O coordenador do Programa de Arboviroses de Campinas, Fausto de Almeida Marinho Neto, ressaltou que a intensificação do período de calor favorece a proliferação do mosquito, reforçando a importância do descarte adequado de todo material em desuso que possa conter ovos e acumular água, servindo de criadouros. "Separe dez minutos por semana, isso faz toda a diferença para a prevenção e combate à dengue".
Na nota, a secretaria de saúde afirmou que a pessoa que estiver com febre deve procurar imediatamente um centro de saúde imediatamente para diagnóstico clínico, apelando para que a população não banalize os sintomas e também não realize a automedicação, o que pode comprometer a avaliação médica, tratamento e recuperação. As pessoas que estiverem com suspeita de dengue ou com a doença confirmada e apresentarem sinais de tontura, dor abdominal muito forte, vômitos repetidos, suor frio ou sangramentos devem buscar o quanto antes por auxílio em pronto-socorro ou em UPA.
Procurada pela reportagem do Correio Popular, a assessoria de imprensa da secretaria de saúde informou que desde dezembro de 2023 os estoques dos principais insumos usados no tratamento de dengue foram reforçados, a fim de garantir o atendimento dos pacientes na rede municipal de saúde. Com relação ao monitoramento, toda pessoa diagnosticada ou com suspeita da doença, após atendimento no SUS municipal, recebe, via WhatsApp, mensagem disparada pelo chatbot que auxilia a pasta no acompanhamento do paciente. Até o dia 10 de outubro, 46.838 pacientes foram acompanhados, destes, 15.891 foram reencaminhados aos serviços de saúde.
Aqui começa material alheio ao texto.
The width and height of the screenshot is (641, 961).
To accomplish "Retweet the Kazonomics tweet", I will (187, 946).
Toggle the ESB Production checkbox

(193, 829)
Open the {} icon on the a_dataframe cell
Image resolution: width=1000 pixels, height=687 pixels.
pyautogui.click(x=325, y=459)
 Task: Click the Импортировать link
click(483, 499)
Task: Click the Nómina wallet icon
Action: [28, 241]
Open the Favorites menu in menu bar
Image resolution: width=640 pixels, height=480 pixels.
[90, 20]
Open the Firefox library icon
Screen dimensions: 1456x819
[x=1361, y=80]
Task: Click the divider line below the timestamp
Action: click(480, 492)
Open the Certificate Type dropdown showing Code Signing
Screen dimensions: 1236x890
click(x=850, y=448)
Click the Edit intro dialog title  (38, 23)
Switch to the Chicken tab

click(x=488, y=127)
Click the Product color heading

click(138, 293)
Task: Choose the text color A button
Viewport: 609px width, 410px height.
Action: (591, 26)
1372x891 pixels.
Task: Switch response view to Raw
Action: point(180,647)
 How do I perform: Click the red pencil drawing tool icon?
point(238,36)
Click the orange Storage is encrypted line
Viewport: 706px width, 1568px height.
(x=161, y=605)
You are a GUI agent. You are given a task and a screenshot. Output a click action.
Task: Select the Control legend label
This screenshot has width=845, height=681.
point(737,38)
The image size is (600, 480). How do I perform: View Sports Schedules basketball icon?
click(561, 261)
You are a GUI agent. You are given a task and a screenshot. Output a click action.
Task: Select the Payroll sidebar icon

Ainda segundo a assessoria, a Prefeitura criou o Grupo de Resposta Unificada (Gru), que envolve todas as áreas com o objetivo de agilizar respostas e fiscalizações para denúncias que tratam de criadouros. Até 17 de outubro foram visitados 1.410.268 imóveis e 224.582 passaram pelo processo de nebulização. A Secretaria de Serviços Públicos também informou que intensificou o trabalho de coleta de lixo e entulhos e, com isso, passou a recolher 4 mil toneladas a mais de resíduos urbanos por mês.
PERFIL
De acordo com o Painel de Monitoramento da Dengue, divulgado pelo site da Prefeitura Municipal (campinas.sp.gov. br/sites/arboviroses/painel-demonitoramento), entre as faixas-etárias que correspondem de zero a mais de 80 anos de idade, as mulheres representam a maioria das pessoas com casos confirmados, totalizando 55%, enquanto a incidência de casos para o sexo masculino foi de 45%. Com relação aos sintomas apresentados pelos pacientes atendidos estão, febre (93,2%), dores de cabeça (72%), dores no corpo (69,9%), dores nos olhos (24,6%), vômito (21,9%), dores nas articulações (7,2%) e exantema, que é uma erupção cutânea, geralmente avermelhada, que pode aparecer em manchas planas, pequenas vesículas ou bolhas, (4,4%).